▸ Data shown
BEGIN

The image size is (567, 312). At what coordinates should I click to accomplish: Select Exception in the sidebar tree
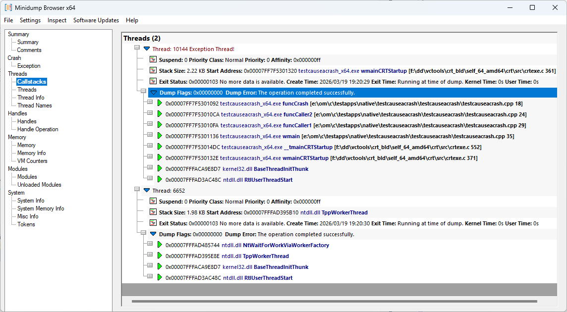click(x=29, y=66)

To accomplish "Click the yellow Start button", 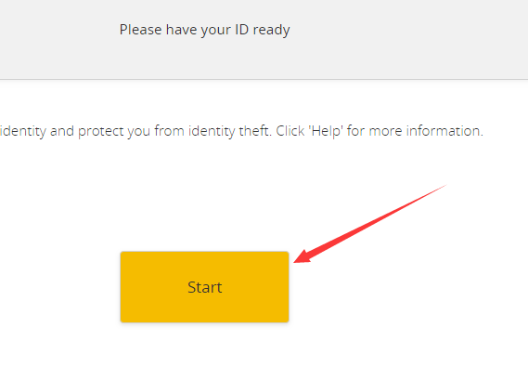I will [204, 287].
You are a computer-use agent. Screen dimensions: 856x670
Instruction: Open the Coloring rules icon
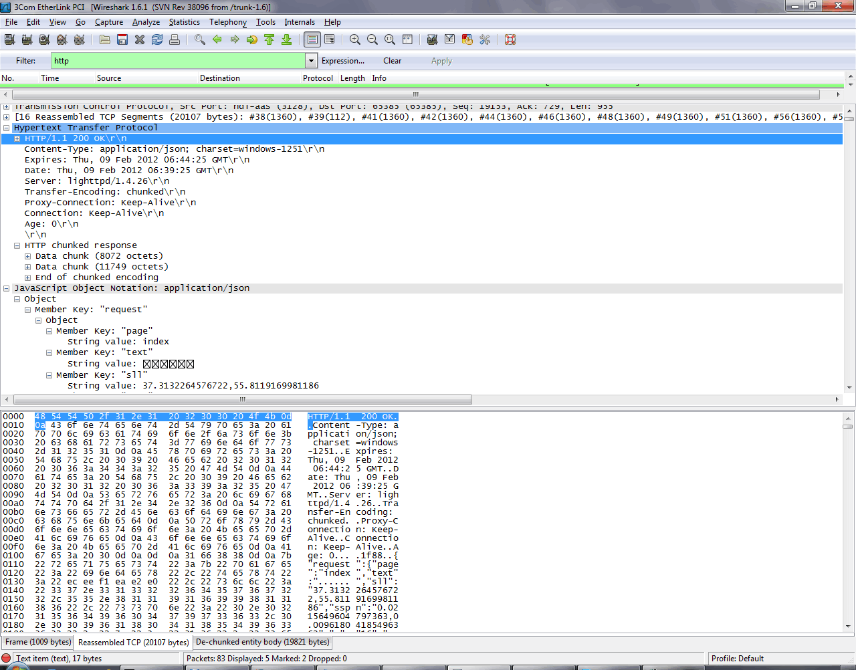[x=467, y=40]
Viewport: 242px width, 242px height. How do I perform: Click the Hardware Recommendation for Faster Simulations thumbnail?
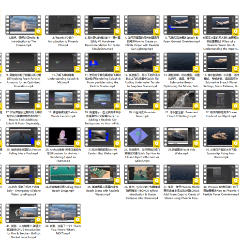click(x=103, y=25)
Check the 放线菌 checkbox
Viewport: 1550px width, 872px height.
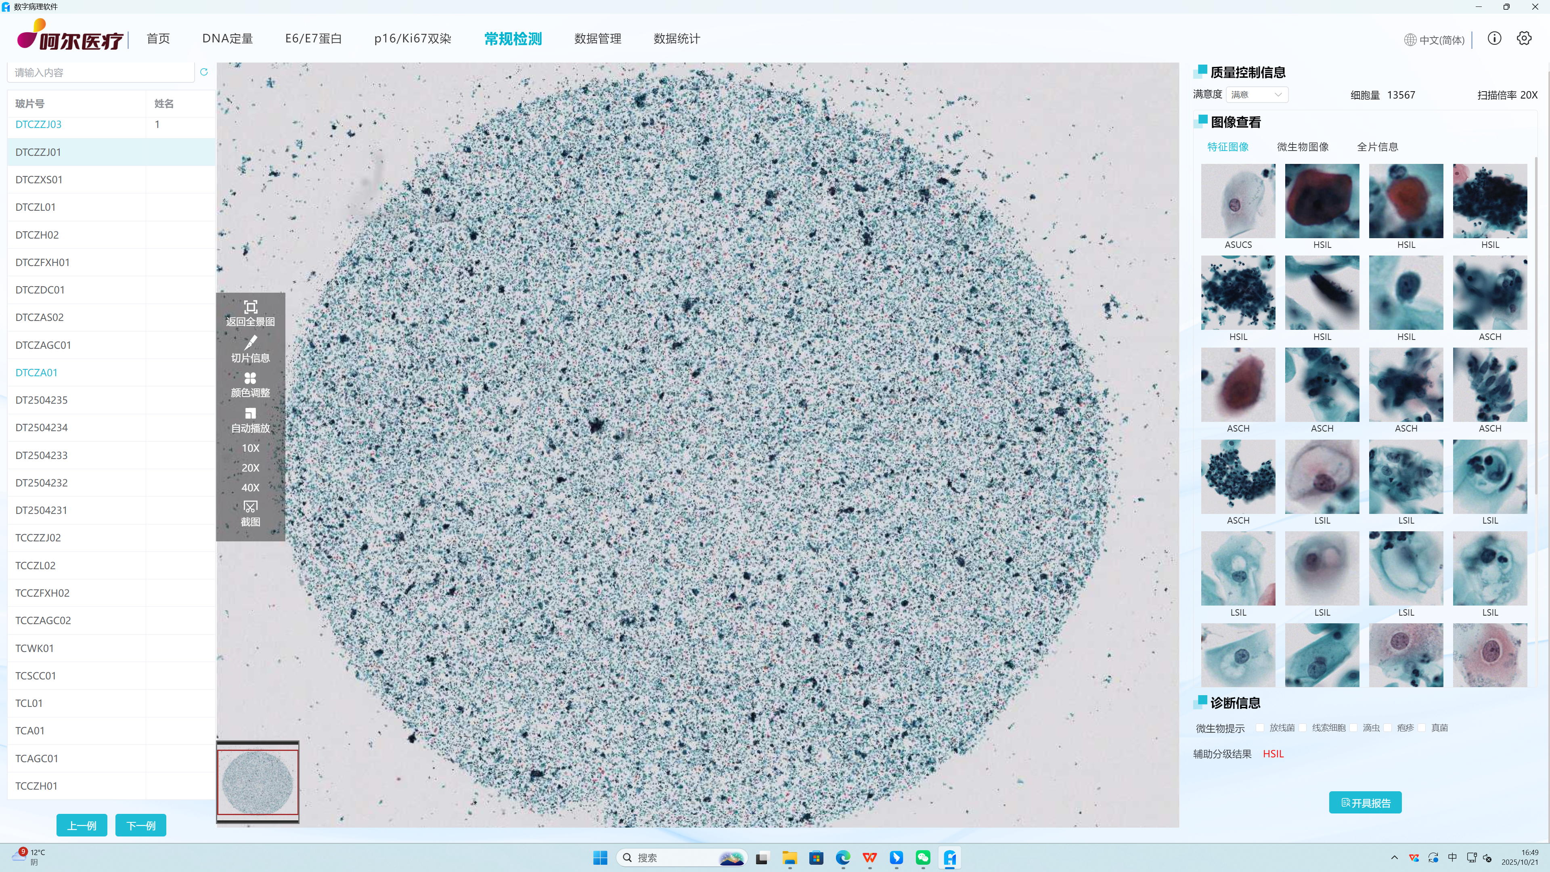(1260, 728)
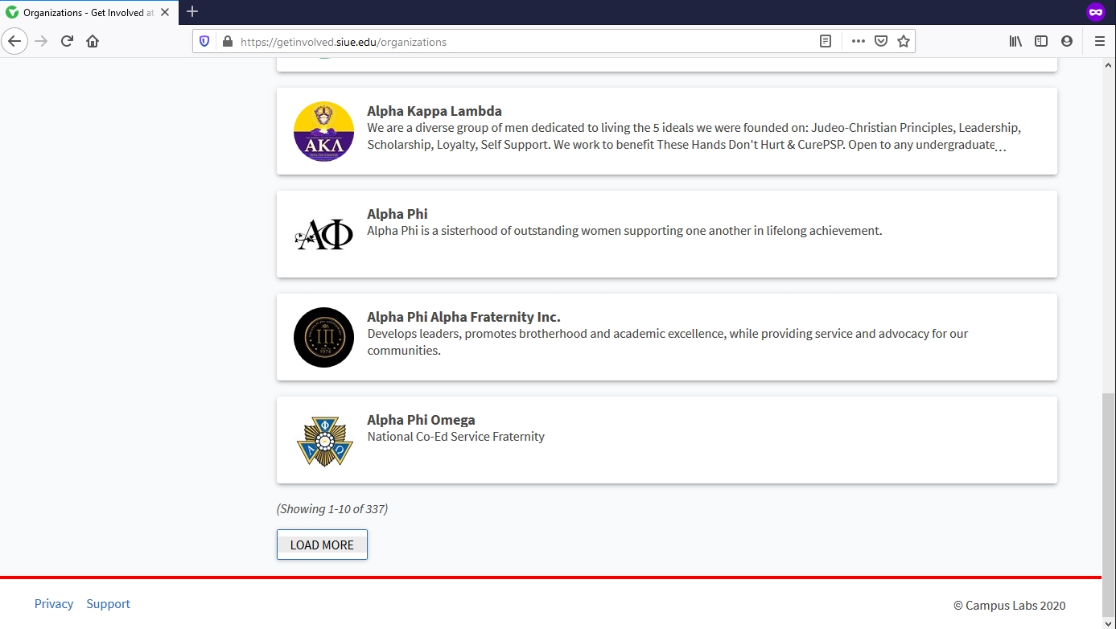Open the Privacy link in footer
This screenshot has height=629, width=1116.
tap(54, 604)
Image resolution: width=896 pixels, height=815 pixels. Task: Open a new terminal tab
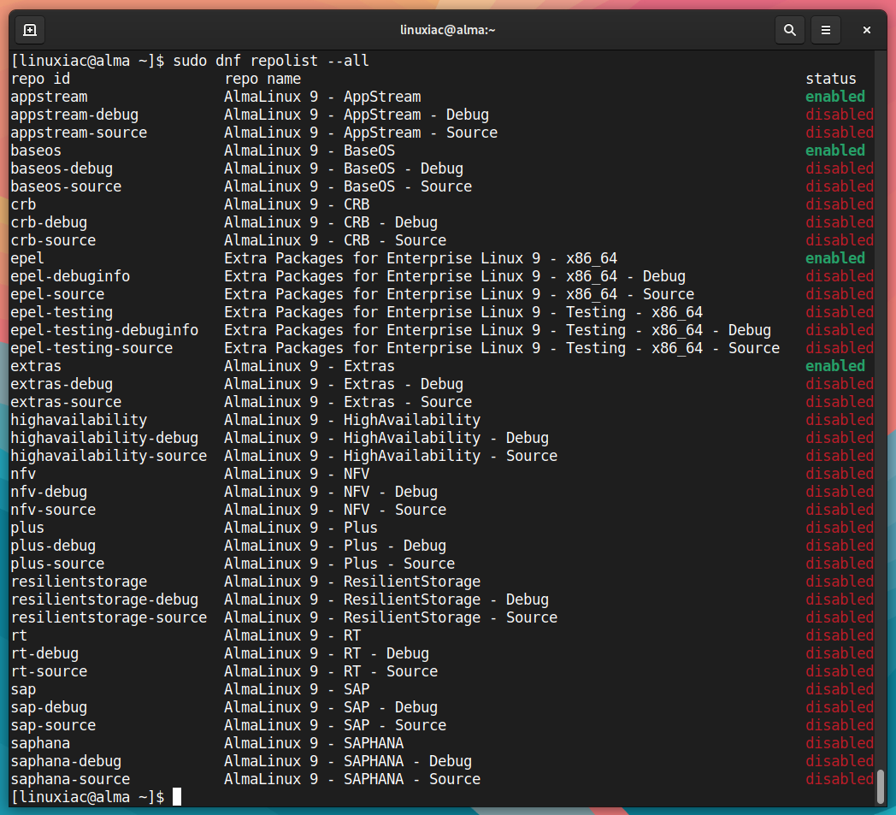30,30
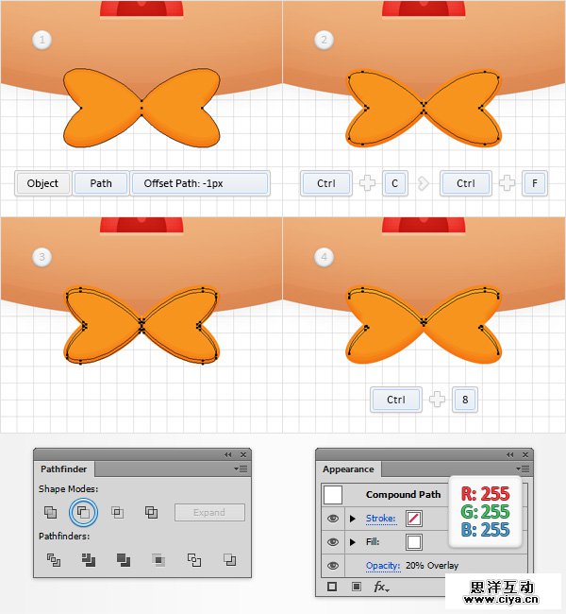Toggle the Fill attribute visibility eye
The width and height of the screenshot is (566, 614).
[x=333, y=542]
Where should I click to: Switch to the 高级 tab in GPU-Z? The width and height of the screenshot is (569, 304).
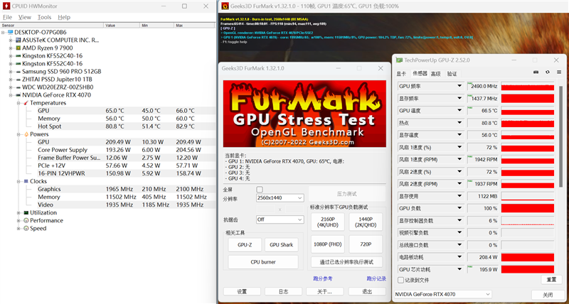click(435, 73)
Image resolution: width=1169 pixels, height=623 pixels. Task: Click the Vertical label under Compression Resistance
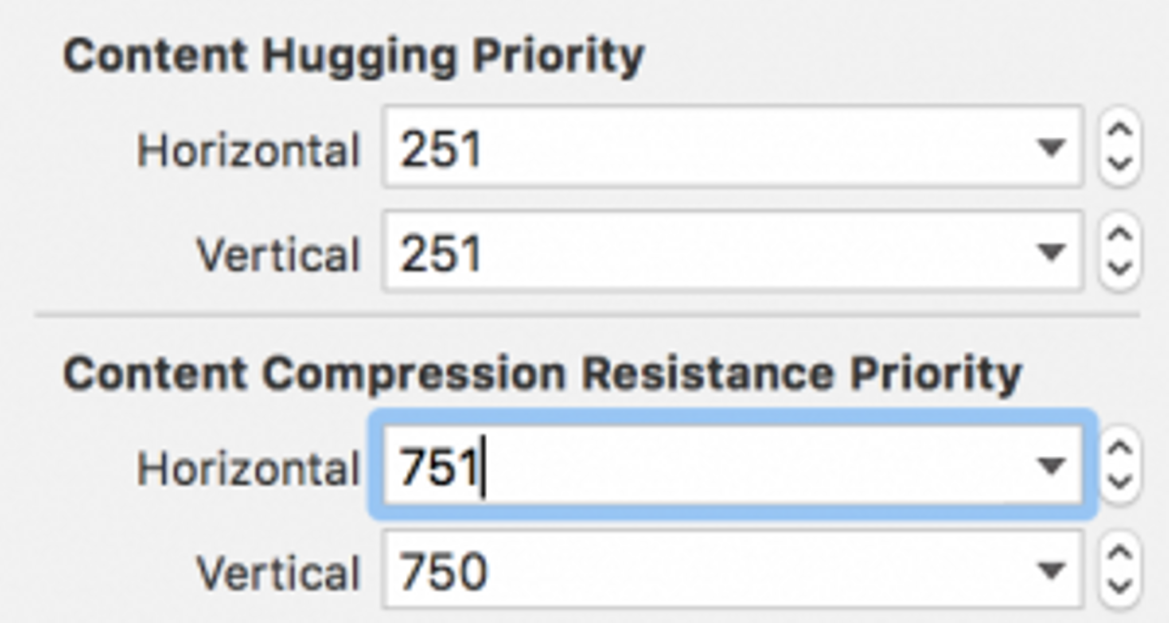278,573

END

▸ Exercise
For the entries above, the output must hold exactly the lines from the one with "Viewport: 1550px width, 872px height." through the last line, both included, and no pictures.

▸ Written solution
Viewport: 1550px width, 872px height.
(1260, 728)
Open the Privacy link in footer
This screenshot has height=629, width=1116.
tap(54, 604)
Image resolution: width=896 pixels, height=815 pixels. Task: Open a new terminal tab
30,30
Toggle the Fill attribute visibility eye
The width and height of the screenshot is (566, 614).
[x=333, y=542]
Where should I click to: Switch to the 高级 tab in GPU-Z? The width and height of the screenshot is (569, 304).
click(435, 73)
Image resolution: width=1169 pixels, height=623 pixels. Task: Click the Vertical label under Compression Resistance
278,573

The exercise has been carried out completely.